This looks good. It’s shows all 11 new species and we’re able to match them to the appropriate bird families. Now we need only run an INSERT INTO...SELECT to copy all of this data into the birds table.

Although there are plenty of records in the CSV data text file, it wasn’t too difficult to load the data. There are smoother ways we could have loaded the data. And there are some other clauses, subclauses, and options available for other situations. We’ll look at all of these in the next few sections.

Better Loading

Although we have done well at loading a rather large data text file, we could do better. This section covers a few ways we can improve the method of loading data with the LOAD DATA INFILE statement.

Mapping Fields

When we loaded the data from the Cornell CSV data text file, we included many fields containing data in which we had no interest. We dealt with this by creating pointless character columns with no width to store data. That generated many warnings, which we ignored.

There’s a better way to address unwanted fields. At the end of the LOAD DATA INFILE statement, you can add a comma-separated list of columns in the table that map to fields in the original input. This list can also include user variables in place of columns. There must be a column or a variable for each field and the columns must match the order of the fields, but the order of columns in the LOAD DATA INFILE can be different from the order the are in the table. So you can import fields into a table in any order you want. Additionally, you can import fields you don’t want into a temporary variable multiple times and their data will be discarded; the variable itself disappears when the client session is terminated.

Let’s drop the clements_list_import table and re-create it without the generic columns that we don’t need.
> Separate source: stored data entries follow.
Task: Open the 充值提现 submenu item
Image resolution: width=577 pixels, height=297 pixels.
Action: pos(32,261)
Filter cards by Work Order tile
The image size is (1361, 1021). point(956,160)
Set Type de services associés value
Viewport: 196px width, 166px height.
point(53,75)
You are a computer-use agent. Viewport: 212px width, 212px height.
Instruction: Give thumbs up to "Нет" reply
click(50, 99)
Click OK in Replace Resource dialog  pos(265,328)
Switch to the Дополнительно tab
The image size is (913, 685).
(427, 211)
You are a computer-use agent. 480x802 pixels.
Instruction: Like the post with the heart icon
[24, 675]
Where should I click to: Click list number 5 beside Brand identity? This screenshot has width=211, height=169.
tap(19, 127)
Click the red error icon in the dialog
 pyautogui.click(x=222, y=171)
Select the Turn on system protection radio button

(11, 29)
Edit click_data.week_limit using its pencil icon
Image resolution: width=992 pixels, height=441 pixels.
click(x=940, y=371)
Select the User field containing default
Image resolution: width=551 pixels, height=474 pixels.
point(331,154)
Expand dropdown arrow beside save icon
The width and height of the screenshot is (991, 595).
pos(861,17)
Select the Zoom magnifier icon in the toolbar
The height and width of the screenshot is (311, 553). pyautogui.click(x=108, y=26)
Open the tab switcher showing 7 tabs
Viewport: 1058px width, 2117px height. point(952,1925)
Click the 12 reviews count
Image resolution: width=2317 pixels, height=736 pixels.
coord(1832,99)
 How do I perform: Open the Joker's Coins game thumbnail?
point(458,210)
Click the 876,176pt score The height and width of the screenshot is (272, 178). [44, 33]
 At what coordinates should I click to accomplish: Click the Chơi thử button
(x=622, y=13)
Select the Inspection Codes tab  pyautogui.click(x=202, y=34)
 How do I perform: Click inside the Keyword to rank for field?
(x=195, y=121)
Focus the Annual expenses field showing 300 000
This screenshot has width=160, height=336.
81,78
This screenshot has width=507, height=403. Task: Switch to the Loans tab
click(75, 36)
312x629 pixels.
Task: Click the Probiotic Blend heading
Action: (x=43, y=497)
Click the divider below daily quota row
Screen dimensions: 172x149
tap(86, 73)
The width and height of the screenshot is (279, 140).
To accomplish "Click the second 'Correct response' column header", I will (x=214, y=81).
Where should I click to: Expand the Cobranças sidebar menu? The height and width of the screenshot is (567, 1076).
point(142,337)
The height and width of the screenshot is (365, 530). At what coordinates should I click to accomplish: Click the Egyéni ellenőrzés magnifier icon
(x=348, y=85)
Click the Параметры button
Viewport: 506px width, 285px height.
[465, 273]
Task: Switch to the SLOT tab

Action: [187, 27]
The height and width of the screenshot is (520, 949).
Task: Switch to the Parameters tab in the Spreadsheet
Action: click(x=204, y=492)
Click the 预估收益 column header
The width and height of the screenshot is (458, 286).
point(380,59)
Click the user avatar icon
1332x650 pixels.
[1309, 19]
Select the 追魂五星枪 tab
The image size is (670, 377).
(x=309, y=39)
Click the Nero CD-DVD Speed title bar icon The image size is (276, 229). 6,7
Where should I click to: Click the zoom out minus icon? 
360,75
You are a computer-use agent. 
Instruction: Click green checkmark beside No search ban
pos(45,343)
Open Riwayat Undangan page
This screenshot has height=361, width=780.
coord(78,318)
Let’s also put the columns in a different order. Enter the following two SQL statements on your server:

DROP TABLE rookery.clements_list_import;

CREATE TABLE rookery.clements_list_import

(id INT, scientific_name VARCHAR(255),

english_name VARCHAR(255), family VARCHAR(255),

bird_order VARCHAR(255), change_type VARCHAR(255));

Now we have only the columns we want in this import table. We have the family before the bird_order, and we put the change_type last.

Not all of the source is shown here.